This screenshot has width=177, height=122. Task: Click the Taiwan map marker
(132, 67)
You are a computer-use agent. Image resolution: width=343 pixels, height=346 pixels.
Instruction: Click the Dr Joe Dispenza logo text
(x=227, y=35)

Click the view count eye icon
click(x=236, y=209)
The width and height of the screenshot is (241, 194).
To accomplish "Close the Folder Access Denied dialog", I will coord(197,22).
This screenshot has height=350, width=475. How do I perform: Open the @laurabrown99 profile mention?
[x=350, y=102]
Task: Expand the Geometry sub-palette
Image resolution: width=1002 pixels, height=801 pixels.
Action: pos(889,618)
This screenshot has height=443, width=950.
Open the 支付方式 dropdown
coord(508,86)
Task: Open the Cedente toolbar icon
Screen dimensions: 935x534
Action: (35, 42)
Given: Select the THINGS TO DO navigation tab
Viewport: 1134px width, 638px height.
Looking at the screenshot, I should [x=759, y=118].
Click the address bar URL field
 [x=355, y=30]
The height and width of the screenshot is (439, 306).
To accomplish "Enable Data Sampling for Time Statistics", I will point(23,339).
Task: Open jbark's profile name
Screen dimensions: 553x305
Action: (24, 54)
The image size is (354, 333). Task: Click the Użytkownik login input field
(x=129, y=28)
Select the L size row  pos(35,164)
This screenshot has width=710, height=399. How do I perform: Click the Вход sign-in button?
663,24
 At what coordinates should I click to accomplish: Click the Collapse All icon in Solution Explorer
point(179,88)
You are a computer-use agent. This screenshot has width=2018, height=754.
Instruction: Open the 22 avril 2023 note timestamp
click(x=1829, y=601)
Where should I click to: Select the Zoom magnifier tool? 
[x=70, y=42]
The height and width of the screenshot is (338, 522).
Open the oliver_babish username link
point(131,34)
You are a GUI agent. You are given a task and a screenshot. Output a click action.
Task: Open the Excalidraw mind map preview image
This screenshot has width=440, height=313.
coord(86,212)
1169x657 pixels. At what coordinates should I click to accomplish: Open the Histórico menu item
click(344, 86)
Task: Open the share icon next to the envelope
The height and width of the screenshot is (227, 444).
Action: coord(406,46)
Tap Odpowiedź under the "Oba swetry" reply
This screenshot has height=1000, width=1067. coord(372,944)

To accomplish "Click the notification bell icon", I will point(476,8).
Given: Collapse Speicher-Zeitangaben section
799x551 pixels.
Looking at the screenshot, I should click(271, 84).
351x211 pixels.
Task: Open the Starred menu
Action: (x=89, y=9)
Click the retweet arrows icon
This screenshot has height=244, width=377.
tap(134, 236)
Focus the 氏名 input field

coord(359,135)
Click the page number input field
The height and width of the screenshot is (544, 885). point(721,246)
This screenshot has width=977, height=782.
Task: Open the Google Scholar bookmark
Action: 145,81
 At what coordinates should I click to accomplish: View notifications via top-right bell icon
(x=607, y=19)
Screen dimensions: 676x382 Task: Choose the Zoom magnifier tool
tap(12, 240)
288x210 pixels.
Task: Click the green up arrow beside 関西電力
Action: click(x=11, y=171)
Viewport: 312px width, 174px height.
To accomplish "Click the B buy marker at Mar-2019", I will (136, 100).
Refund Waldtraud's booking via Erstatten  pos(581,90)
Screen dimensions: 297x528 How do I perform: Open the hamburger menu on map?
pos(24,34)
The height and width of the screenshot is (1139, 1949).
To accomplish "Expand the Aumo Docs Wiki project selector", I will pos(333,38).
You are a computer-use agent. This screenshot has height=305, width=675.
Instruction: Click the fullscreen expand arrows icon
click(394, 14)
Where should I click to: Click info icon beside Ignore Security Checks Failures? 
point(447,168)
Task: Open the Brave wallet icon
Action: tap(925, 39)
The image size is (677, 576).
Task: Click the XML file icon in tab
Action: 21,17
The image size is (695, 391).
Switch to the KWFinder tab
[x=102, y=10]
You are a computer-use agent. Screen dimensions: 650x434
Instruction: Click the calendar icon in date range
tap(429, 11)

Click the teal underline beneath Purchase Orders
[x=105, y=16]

================================

— Requirements —
Can you reproduce the lines above unchanged, beginning at the line that contains "Given: Select the THINGS TO DO navigation tab" and stopping after the line that contains "[x=355, y=30]"?

— Problem solution —
Given: Select the THINGS TO DO navigation tab
Viewport: 1134px width, 638px height.
Looking at the screenshot, I should [x=759, y=118].
Click the address bar URL field
 [x=355, y=30]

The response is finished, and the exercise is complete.